El Diácono José, de la Diócesis de Santiago de Veraguas, expresó con gozo: “agradezco mucho a Dios esta experiencia realizada con los hermanos enfermos  en el Hospital Santo Tomás y en el Hospital del Niño, porque estas son las experiencias más fuerte que uno puede tener dentro de su formación y por ser una de las pastorales más visibles de la Iglesia”.

 

“Fue una experiencia muy hermosa trabajar junto al Padre Jamed, le agradezco todas sus enseñanzas y correcciones dentro de esta pastoral, lo que es muy gratificante para mí”, añadió.

 

Comenta Alexis Vargas, de la parroquia Cristo Redentor, de San Miguelito: “a los 15 años de edad tuve una enfermedad grave; en mi inocencia, le pedí al Señor con mucha fe que me sanará para poder servirle. Dios escuchó mi voz y quise ser como aquel leproso que le dio gracias”.

 

“La experiencia en el grupo de acompañamiento espiritual de la pastoral de la salud, visitando a los hermanos enfermos y hablando los de la palabra de Dios en los Hospitales, ha sido lo más hermoso que he podido vivir en estos 20 años y espero realizarla hasta el día de mi muerte”.

 

Para la señora Celia Brown, de la parroquia San Judas Tadeo de Juan Díaz, “pertenecer desde hace tres años a la Pastoral de la Salud de estos dos hospitales, ha sido verdaderamente gratificante porque cada vez que los visito y les llevo víveres siento que ellos me dan más a mí.”

 

“Los días que no asisto, me siento vacía. Trabajar con el padre Jamed en esta pastoral, ha sido gratificante, porque los enfermos me han enseñado a ser testimonio de lo que el Señor ha hecho en mí, cambiar mi forma de ser, a ser más sociable, a dar amor.   Me siento satisfecha de las de las grandes bendiciones que he recibido” expresó la Sra.
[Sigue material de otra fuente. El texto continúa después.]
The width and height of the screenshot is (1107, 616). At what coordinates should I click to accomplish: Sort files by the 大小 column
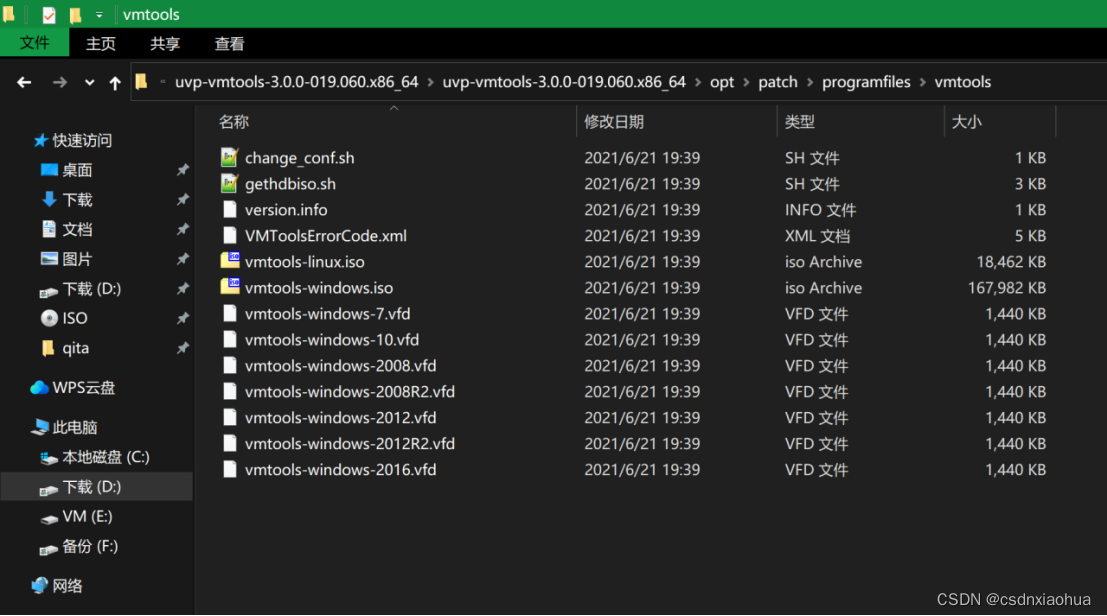(965, 121)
Brown.

 

 Proyectos a futuro

 

De acuerdo con el Capellán, “tenemos entre manos el proyecto Centro de Acopio Florencio Valtierra, que busca evidenciar la dimensión social de la capellanía, donde no solamente el paciente pueda experimentar que Dios le ama sino que, a través de los grupos de acompañamiento espiritual, sienta que Dios le ama a través de cosas concretas con frazadas, abrigos, ropa, enceres, útiles de aseo personal.”

 

“Es un proyecto que va a tener sus bases y centro en el Hospital Santo Tomás, solo hace falta gestar los recursos para que empresas y personas nos apoyen”, señaló.

 

La Capilla del Santísimo, bajo el amparo de la Inmaculada Concepción,  es un proyecto destinado a los familiares de los pacientes enfermos y el personal, quienes viven situaciones de dolor tan difíciles, para que puedan tener acceso a un recurso espiritual.

 

“Nuestro anhelo es promover un auspicio de alojamiento especialmente para varones, porque durante las noches los vemos durmiendo en las afueras del hospital, lo que nos da mucha tristeza”, cuenta el P. Jamed.